Luys del Mármol dize que él compuso un libro yntitulado Descripción general de África con todas las guerras acaecidas entre moros y cristianos y entre ellos mesmos hasta estos tiempos, en el qual gastó mucho tiempo y passó mucho trabajo, y por ser historia tan provechosa ha sido muy bien recebida en estos Reynos y fuera dellos, la qual dirigió a Vuestra Majestad y Vuestra Majestad la mandó poner en su librería de S. Lorenço el Real.

Aparece en este texto un Mármol aspirante a cortesano, en cuya exposición se alude al provecho que su libro podía tener para España. El lugar que define la posición de la obra dentro del Reino es la Biblioteca de San Lorenzo, entendida como parte de una gran empresa imperial.
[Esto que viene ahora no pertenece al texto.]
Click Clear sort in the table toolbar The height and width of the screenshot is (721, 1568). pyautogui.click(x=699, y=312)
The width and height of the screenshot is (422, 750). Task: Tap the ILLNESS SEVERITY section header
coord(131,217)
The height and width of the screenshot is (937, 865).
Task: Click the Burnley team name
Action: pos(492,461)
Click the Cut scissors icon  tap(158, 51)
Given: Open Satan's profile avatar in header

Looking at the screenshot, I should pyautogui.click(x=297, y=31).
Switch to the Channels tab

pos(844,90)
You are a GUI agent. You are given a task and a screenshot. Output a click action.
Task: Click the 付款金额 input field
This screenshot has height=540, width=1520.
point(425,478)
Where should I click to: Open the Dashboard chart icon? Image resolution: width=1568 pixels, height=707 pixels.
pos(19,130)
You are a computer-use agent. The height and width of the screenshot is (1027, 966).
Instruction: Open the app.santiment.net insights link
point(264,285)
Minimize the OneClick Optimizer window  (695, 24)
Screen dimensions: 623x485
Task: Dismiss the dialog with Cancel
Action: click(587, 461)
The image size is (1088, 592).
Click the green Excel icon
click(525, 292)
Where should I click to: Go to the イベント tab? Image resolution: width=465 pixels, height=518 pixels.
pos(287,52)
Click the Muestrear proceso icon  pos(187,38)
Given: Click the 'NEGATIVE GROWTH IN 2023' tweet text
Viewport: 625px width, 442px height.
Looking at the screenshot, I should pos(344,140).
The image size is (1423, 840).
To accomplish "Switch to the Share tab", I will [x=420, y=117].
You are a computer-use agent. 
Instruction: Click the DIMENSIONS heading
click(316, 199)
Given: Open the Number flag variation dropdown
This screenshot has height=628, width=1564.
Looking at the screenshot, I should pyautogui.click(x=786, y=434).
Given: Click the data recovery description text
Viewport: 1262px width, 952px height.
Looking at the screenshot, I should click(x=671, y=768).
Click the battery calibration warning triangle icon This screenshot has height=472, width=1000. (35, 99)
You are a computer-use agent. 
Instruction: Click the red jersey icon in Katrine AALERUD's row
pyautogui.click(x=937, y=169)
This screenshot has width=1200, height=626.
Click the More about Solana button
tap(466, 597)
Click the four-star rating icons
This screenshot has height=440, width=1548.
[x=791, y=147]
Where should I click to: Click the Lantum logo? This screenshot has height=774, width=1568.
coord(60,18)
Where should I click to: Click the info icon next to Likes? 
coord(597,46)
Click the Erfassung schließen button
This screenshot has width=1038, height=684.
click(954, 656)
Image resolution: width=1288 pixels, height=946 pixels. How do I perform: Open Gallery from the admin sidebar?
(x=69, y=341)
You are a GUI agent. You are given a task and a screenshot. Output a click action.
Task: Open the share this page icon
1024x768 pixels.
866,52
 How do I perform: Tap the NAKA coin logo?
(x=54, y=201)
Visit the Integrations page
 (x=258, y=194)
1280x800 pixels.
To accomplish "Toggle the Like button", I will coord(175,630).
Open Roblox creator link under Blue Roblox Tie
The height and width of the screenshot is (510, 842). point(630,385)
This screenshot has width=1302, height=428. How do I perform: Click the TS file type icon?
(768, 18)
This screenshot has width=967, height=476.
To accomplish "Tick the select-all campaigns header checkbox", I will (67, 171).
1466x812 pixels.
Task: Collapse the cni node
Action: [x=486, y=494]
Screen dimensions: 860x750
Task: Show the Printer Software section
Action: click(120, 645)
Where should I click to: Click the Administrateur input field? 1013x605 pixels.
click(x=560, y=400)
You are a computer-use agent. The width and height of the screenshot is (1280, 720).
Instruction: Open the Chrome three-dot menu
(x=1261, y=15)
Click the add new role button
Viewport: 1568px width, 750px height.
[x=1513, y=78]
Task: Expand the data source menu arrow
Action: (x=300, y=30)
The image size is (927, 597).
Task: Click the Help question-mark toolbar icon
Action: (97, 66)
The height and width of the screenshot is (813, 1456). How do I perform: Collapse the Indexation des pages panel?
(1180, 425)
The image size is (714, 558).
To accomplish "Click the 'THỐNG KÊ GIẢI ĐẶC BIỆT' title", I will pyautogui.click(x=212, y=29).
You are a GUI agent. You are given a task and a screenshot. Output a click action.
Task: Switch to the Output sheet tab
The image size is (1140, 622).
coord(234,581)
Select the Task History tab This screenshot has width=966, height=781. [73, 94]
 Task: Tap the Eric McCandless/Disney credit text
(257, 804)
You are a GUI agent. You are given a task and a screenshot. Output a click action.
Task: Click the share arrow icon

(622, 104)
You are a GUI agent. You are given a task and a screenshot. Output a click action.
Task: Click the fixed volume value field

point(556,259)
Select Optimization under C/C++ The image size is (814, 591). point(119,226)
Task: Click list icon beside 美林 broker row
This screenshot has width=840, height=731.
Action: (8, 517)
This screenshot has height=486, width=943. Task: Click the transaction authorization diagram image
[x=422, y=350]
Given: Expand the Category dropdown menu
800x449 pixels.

La labor intelectual quiere asimilarse así, conscientemente, al espacio simbólico de una construcción política, integrando finalmente las distintas figuras de Mármol (paje, soldado, cautivo, veedor, geógrafo, crítico, traductor, historiador y cortesano) en un proyecto que es propiamente moderno, que asume la relectura radical de una tradición de conocimiento que revisa los fundamentos de la autoridad y la experiencia, y la reorganización misma del orden social.